## Provided data
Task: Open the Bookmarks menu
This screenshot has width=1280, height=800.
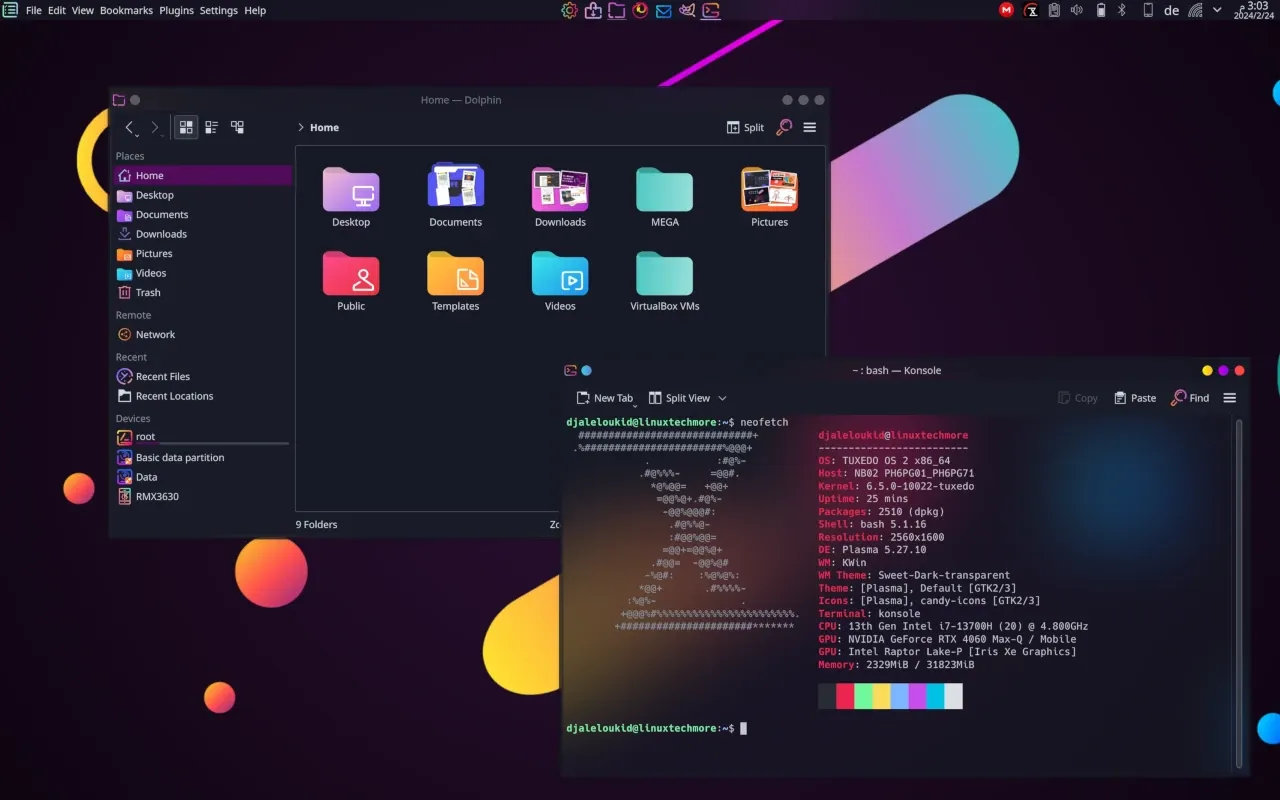Action: click(x=127, y=10)
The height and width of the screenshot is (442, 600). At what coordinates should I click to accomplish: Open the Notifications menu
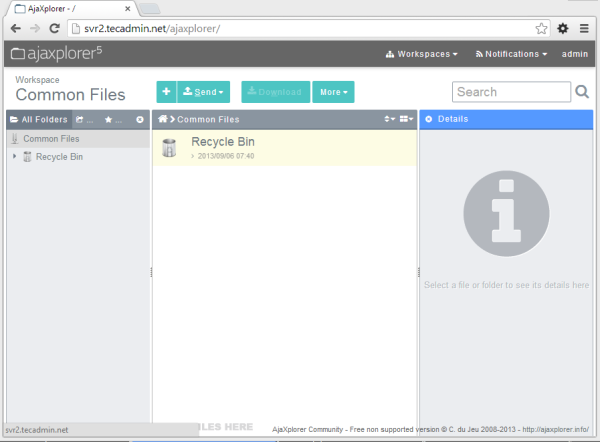[x=511, y=54]
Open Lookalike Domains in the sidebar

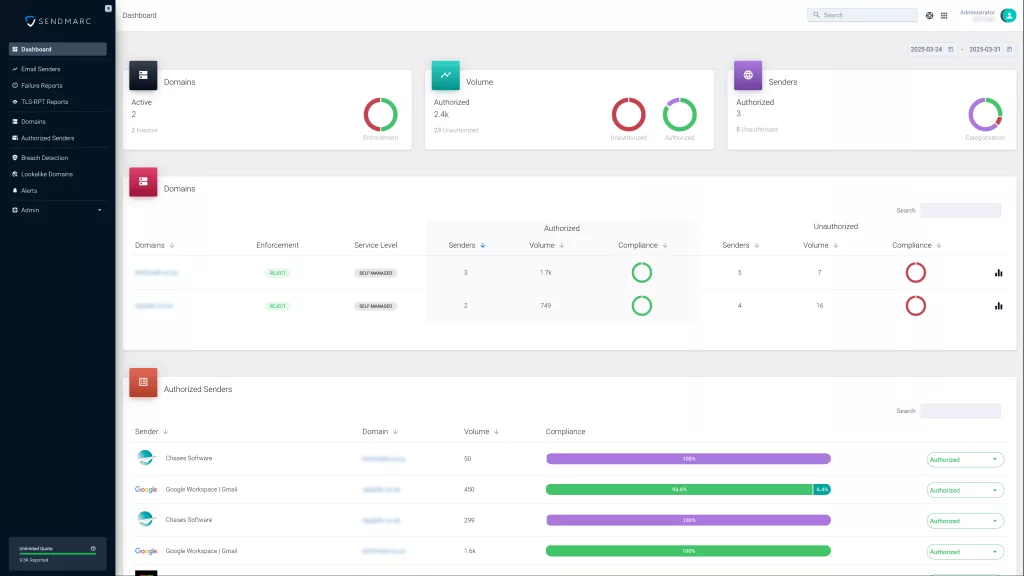48,173
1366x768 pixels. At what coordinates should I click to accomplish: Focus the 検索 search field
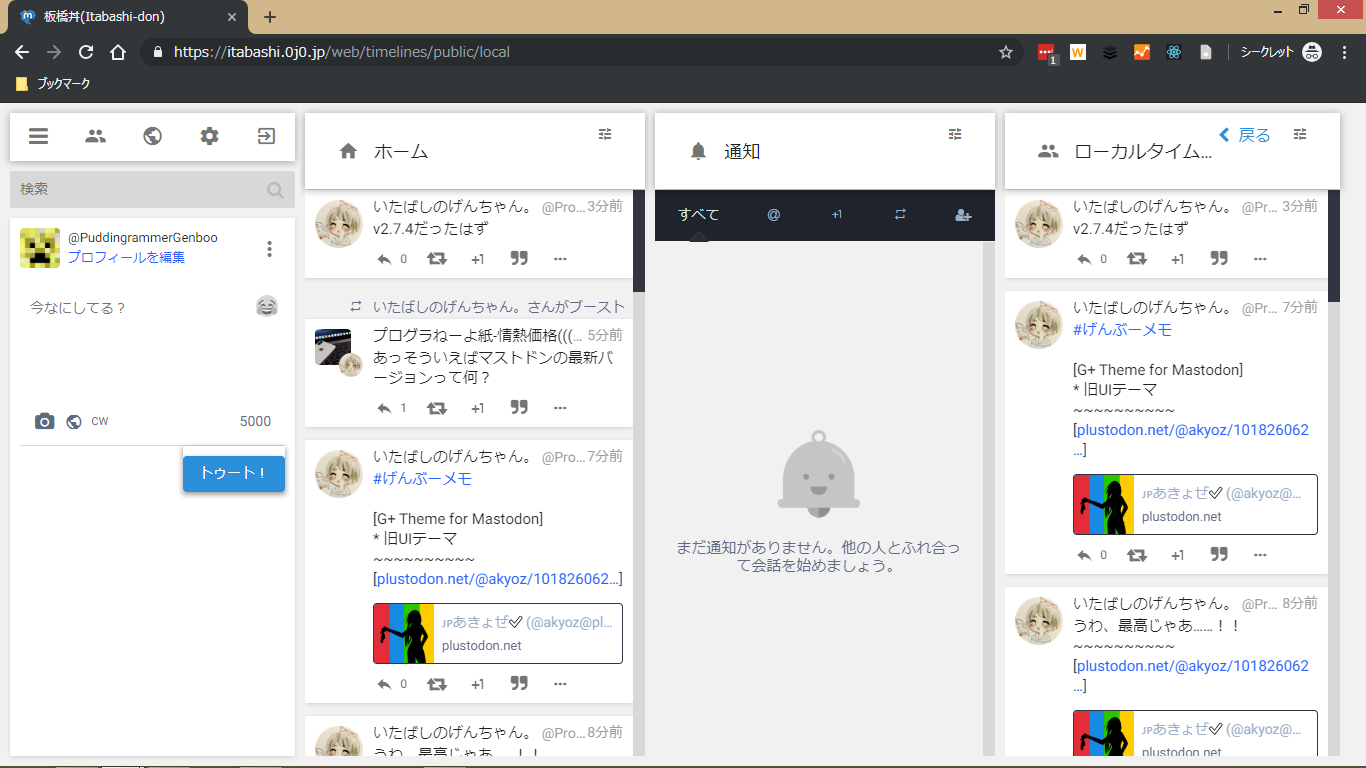pos(140,189)
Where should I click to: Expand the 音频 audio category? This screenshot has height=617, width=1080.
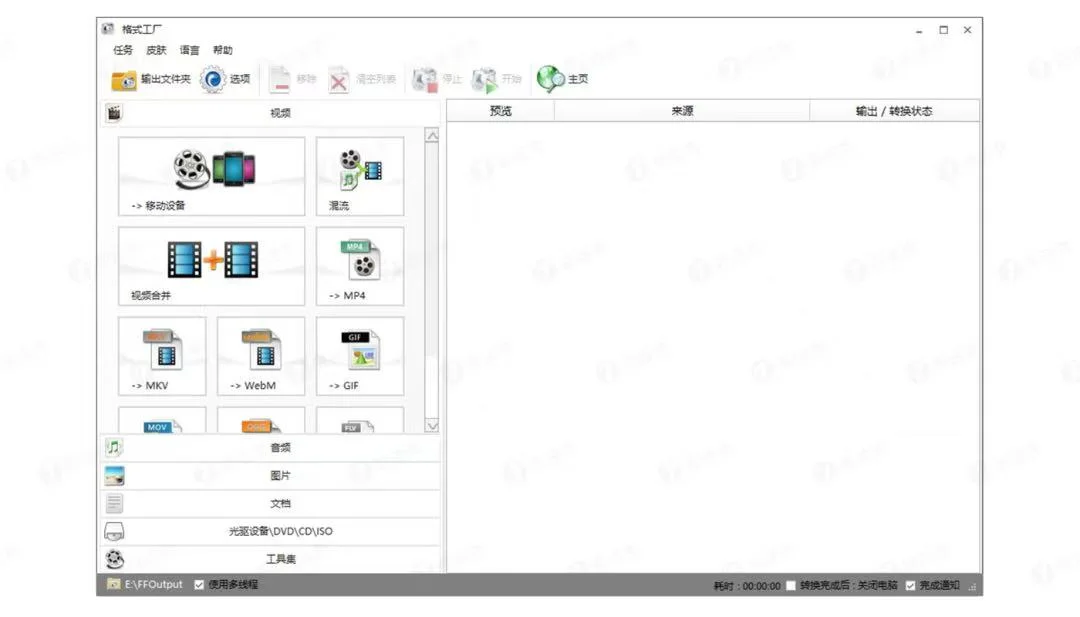point(278,447)
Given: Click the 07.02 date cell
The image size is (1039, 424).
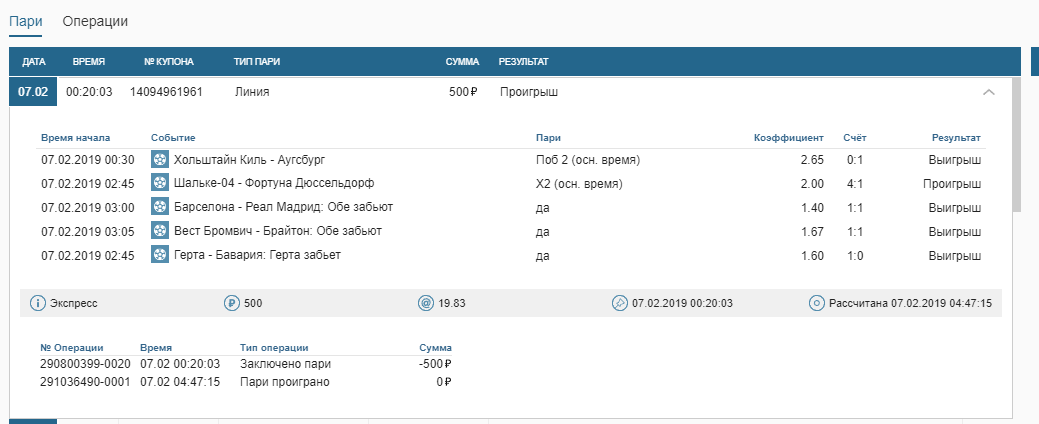Looking at the screenshot, I should (x=33, y=92).
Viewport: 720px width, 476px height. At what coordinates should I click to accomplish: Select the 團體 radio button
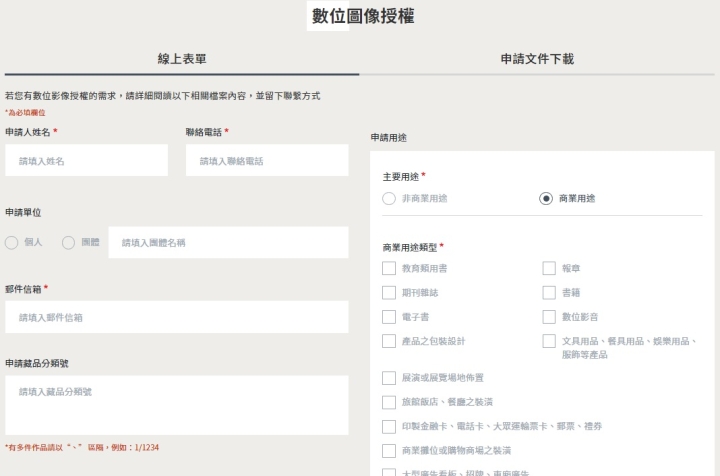[x=69, y=242]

## Given instruction
Please rewrite the lines starting with the line containing "Viewport: 720px width, 476px" and going on through the end of the lines, with "Select" changed to "Choose" and nothing else altered. Leave the pictures out of your answer.

## Output below
Viewport: 720px width, 476px height. At what coordinates should I click to accomplish: Choose the 團體 radio button
[x=69, y=242]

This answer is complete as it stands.